What needs to be done
Word for word, transcribe the records that follow.

Available data
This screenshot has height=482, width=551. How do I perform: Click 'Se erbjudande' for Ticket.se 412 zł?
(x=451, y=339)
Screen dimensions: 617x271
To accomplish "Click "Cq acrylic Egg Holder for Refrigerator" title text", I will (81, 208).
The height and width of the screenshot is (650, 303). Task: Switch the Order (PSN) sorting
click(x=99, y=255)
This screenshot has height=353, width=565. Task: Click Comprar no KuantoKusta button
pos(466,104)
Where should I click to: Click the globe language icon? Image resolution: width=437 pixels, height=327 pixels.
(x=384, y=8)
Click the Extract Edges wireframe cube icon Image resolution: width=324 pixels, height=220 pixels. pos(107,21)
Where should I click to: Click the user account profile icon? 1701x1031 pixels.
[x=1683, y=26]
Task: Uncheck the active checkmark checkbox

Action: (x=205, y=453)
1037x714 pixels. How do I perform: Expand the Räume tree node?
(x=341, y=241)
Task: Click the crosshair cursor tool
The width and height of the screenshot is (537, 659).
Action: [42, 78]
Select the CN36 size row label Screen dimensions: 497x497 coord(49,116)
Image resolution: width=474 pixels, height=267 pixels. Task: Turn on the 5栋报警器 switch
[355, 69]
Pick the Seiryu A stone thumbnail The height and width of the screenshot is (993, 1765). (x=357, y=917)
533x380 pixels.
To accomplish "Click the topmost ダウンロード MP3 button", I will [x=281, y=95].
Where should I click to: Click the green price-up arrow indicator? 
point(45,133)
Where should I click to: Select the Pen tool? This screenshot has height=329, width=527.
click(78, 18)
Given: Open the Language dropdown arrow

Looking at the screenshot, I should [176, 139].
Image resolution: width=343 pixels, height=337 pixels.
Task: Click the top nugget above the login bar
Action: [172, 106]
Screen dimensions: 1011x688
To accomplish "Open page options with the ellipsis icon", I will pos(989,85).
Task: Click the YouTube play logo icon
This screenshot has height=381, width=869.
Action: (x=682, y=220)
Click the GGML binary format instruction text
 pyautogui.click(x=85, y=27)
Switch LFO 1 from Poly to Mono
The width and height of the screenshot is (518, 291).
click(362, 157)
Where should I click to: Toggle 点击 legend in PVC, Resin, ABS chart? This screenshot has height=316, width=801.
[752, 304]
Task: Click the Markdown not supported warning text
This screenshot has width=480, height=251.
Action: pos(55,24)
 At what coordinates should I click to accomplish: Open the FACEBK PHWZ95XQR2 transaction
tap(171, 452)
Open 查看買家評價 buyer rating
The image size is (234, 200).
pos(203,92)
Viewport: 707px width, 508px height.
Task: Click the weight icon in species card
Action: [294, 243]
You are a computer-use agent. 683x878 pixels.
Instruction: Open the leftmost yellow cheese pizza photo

Task answer
This screenshot has height=482, width=551. How do I perform: Click 'Se erbjudande' for Ticket.se 412 zł?
(x=451, y=339)
Screen dimensions: 617x271
To accomplish "Click "Cq acrylic Egg Holder for Refrigerator" title text", I will (81, 208).
The height and width of the screenshot is (650, 303). Task: Switch the Order (PSN) sorting
click(x=99, y=255)
This screenshot has height=353, width=565. Task: Click Comprar no KuantoKusta button
pos(466,104)
Where should I click to: Click the globe language icon? Image resolution: width=437 pixels, height=327 pixels.
(x=384, y=8)
Click the Extract Edges wireframe cube icon Image resolution: width=324 pixels, height=220 pixels. pos(107,21)
Where should I click to: Click the user account profile icon? 1701x1031 pixels.
[x=1683, y=26]
Task: Uncheck the active checkmark checkbox

Action: (x=205, y=453)
1037x714 pixels. How do I perform: Expand the Räume tree node?
(x=341, y=241)
Task: Click the crosshair cursor tool
The width and height of the screenshot is (537, 659).
Action: [42, 78]
Select the CN36 size row label Screen dimensions: 497x497 coord(49,116)
Image resolution: width=474 pixels, height=267 pixels. Task: Turn on the 5栋报警器 switch
[355, 69]
Pick the Seiryu A stone thumbnail The height and width of the screenshot is (993, 1765). (x=357, y=917)
533x380 pixels.
To accomplish "Click the topmost ダウンロード MP3 button", I will [x=281, y=95].
Where should I click to: Click the green price-up arrow indicator? 
point(45,133)
Where should I click to: Select the Pen tool? This screenshot has height=329, width=527.
click(78, 18)
Given: Open the Language dropdown arrow

Looking at the screenshot, I should [176, 139].
Image resolution: width=343 pixels, height=337 pixels.
Task: Click the top nugget above the login bar
Action: [172, 106]
Screen dimensions: 1011x688
To accomplish "Open page options with the ellipsis icon", I will pos(989,85).
Task: Click the YouTube play logo icon
This screenshot has height=381, width=869.
Action: (x=682, y=220)
Click the GGML binary format instruction text
 pyautogui.click(x=85, y=27)
Switch LFO 1 from Poly to Mono
The width and height of the screenshot is (518, 291).
click(362, 157)
Where should I click to: Toggle 点击 legend in PVC, Resin, ABS chart? This screenshot has height=316, width=801.
[752, 304]
Task: Click the Markdown not supported warning text
This screenshot has width=480, height=251.
Action: pos(55,24)
 At what coordinates should I click to accomplish: Open the FACEBK PHWZ95XQR2 transaction
tap(171, 452)
Open 查看買家評價 buyer rating
The image size is (234, 200).
pos(203,92)
Viewport: 707px width, 508px height.
Task: Click the weight icon in species card
Action: [294, 243]
You are a computer-use agent. 683x878 pixels.
Instruction: Open the leftmost yellow cheese pizza photo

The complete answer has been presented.